16 - XP
Tonight we take the Obsidian Gauntlet. It’s all I’ve been able to think about all day, throughout the eight depressing hours at the office and on the train ride home, all I’ve wanted to do is log on and get started with the raid. It’s been a long time, but finally, as a guild, we’re ready to complete this, the most challenging mission in our history. We’ve been through a lot together. We fought through the mines of Angnorr, defeated the Goblin Hordes and reclaimed the Crystal Staff for the free people of the realm. But this, this is the big one.
We’re ready, though. Everyone’s been a level 80 player for months now, but more than that, we’re good. When we play PvP, we work as one cohesive unit, with strategy and precision. The tanks go in to soften up the enemy, the archers and mages provide ranged attacks and I’m in the heart of everything, healing those who take damage. It’s a perfect system and we’ve become very good at it. Still, the Obsidian Gauntlet is like nothing we’ve ever faced. It’s supposed to be protected by a High Warlock and I can’t wait to see what sort of crazy spells he’s going to be firing at us. This is going to be good.
The plan is to get through the door, grab a sandwich and a bottle of water and then log on to discuss strategy with the other members of my party. Everyone else is champing at the bit to do this, but a few of the guys are in Europe and they won’t get home for another hour or so. That’s ok. The rest of us can share potions and make sure that we have proper balance in our spell books. The game works on an elemental system and we don’t want to make sure we’re only carrying fire spells, when the dark mage is only vulnerable to water magic. I’m mentally arranging my codex as I put my key in the front door.
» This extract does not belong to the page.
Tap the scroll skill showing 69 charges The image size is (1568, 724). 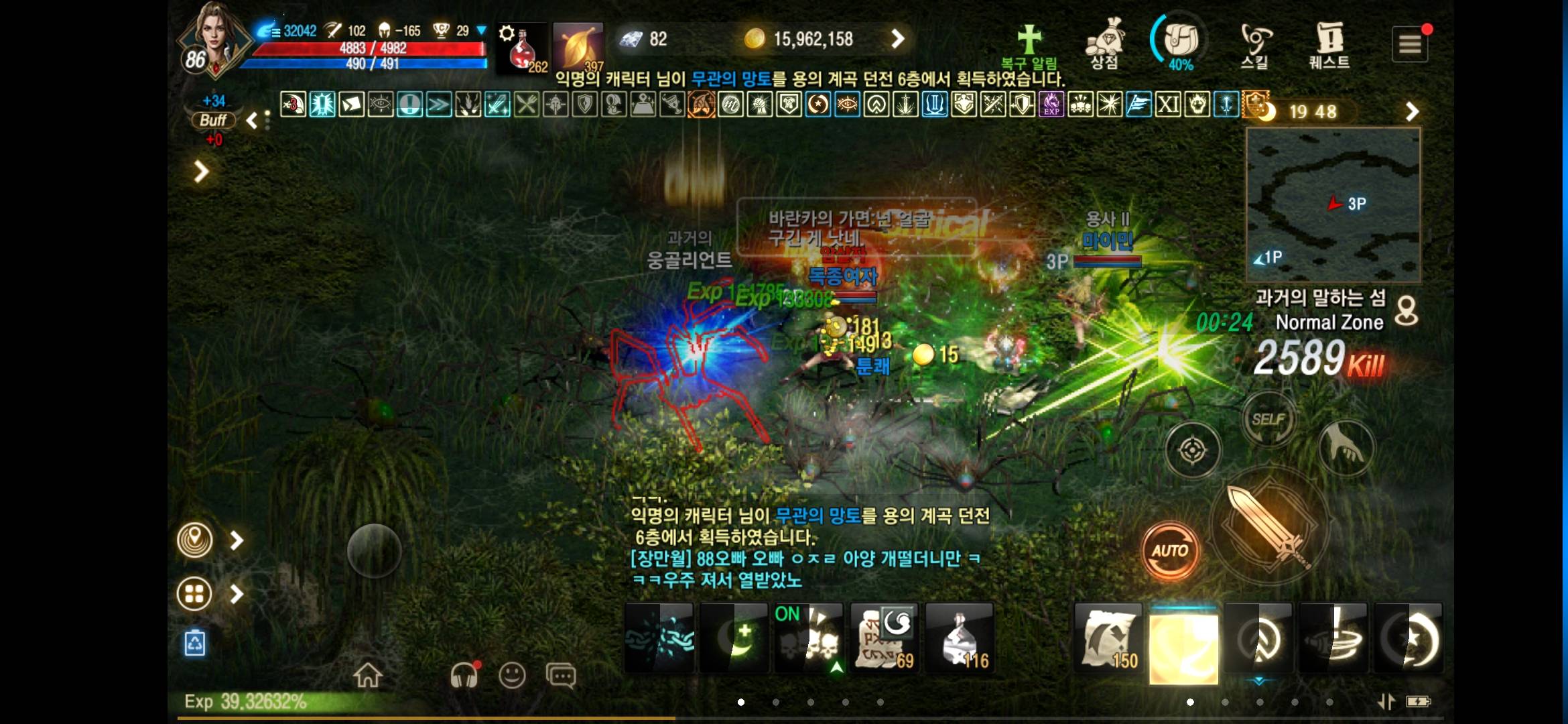click(884, 637)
I’m met by the sound of Nick Drake and the wafting scent of Coq-Au-Vin.
The lights are low and the table’s already set with two places and a candlestick. The sight of it makes me freeze in my tracks and for a brief second I wonder if I can walk back out and go to an internet cafe, but before I get a chance to do it (or even ponder what this says about me as a person) Donna comes in from the kitchen, wearing something that’s either a very short dress or a quite-long negligee. Either way, it works on her.
“Hi,” she says softly, padding across the room on bare feet and slipping her arms inside my coat and around my waist.
“Hi yourself,” I say, trying not to sound suspicious. “What’s all this about?”
“I thought it had been a long time since we did anything like this, so…” She bites her lip and looks up at me. “It’s OK, isn’t it?”
And this is the moment when I could say “actually, I have things to do” or “not tonight” or even “oh my god, what’s that behind you?!”, but she stands on tip toes and kisses me and I forget about making excuses, because all I can think about is the taste of her lips. New lipstick? Maybe just lipstick. Usually, Donna just uses Vaseline as lipbalm, giving her lips the unpleasant taste of petroleum jelly. I’ve never told her how much I dislike it. This, though, I could get used to.
Finally, when the kiss ends, she touches my stomach gently and says: “Make yourself comfortable. Dinner’s nearly ready.”
“Smells great,” I say. “Can’t wait.”
“Can you open the wine?” she says, nodding at the bottle on the table. “I’ll be back in a mo.”
I watch her slink back into the kitchen. Has she always moved like that? At this moment, I honestly don’t remember. Still, orders are orders, so I make myself useful with the corkscrew and pour us each a generous glass of red.
“How was your day?” she asks from the kitchen.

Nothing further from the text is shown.